Collum recognizes that there must be some kind of compromise between employing and preserving functioning artifacts. However, he urges that if they are to be used, then we need to make sure that they are being used in a way that is least damaging to the artifact. This compromise leads to one of the key questions of Collum’s lecture: “How do we find a rational and responsible way to utilize functional artifacts without compromising our professional standards?”
To show how the Henry Ford Museum went about answering this question, Collum presented a “ranking system” that was devised by the institution in 1992. The system is a 1-4 scale which rates the artifact’s “value,” one being highest and four the lowest, based on “historical significance, rarity, institutional connections and/or monetary value.” When choosing the ranking, how the artifact will be used should not be known. This keeps the process more objective.
Another part of the Henry Ford Museum’s decision-making process is a Collection Operations Team that includes a spokesperson from each part of the museum, achieving the balance mentioned above. All of the museum’s representatives get a chance to voice what they recognize as the risks and benefits of operating the artifact.

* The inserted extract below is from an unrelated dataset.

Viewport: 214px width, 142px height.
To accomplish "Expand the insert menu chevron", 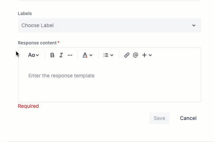I will 150,55.
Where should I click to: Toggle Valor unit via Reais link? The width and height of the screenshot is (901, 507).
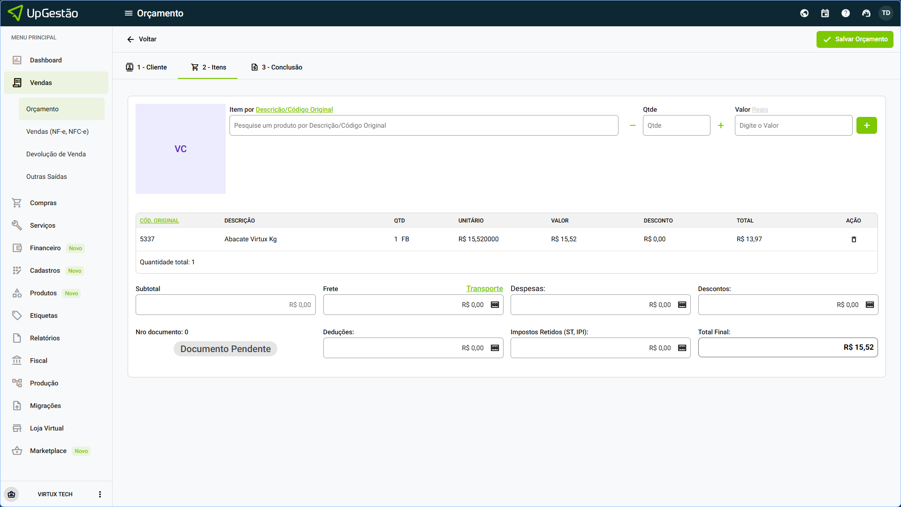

Aspects that are taken into consideration are fragility, disturbance, transportation, the environment, security, reliability, whether it “promotes the institution,” if it is educational, and if it is entertaining. The curator brings a proposal on usage, written by the Collection Operations Team, to the Collection Committee, who votes to make a final determination.
Conservators will often support the use of an artifact if it allows them to learn more about the object’s condition. Objects do not benefit from being used for any other justification from the conservator’s standpoint. Use is not a method of preservation, and Collum declares this theory is a myth.
Collum illustrates how the process above works by giving examples of specific vehicles, and how the Henry Ford Museum ranks them. He also discloses that the risk versus benefits analysis frequently engaged to determine the use of an artifact can be flawed. Such is the situation when the time and resources invested in the restoration of the artifact to achieve operating capability does not justify the benefits.
Collum states that in order to make ethical decisions on the use of artifacts in “experiential education,” each institution must have a process that allows for the objective analysis of the artifact, and a open discussion from all key areas of the museum that work with that object, including conservators and curators.
As an educator, I can attest to the desirability of “experiential learning,” however, my love of history and historical objects brings to the forefront a concern for the object’s longevity. It is so difficult to decide how to use an object when you are aware that any use results in damage. The process adopted by the Henry Ford Museum, and presented here by Malcom Collum, is a welcome option that assists museums in identifying an ethical decision when presented with the complexity of object utilization. I ask, however, if this method can be used with other objects in the same way, or if Mr. Collum is presenting this as a process only to be used for automobile museums?
Author’s Note: Quotations in this commentary were taken from the speaker’s conferencepaper.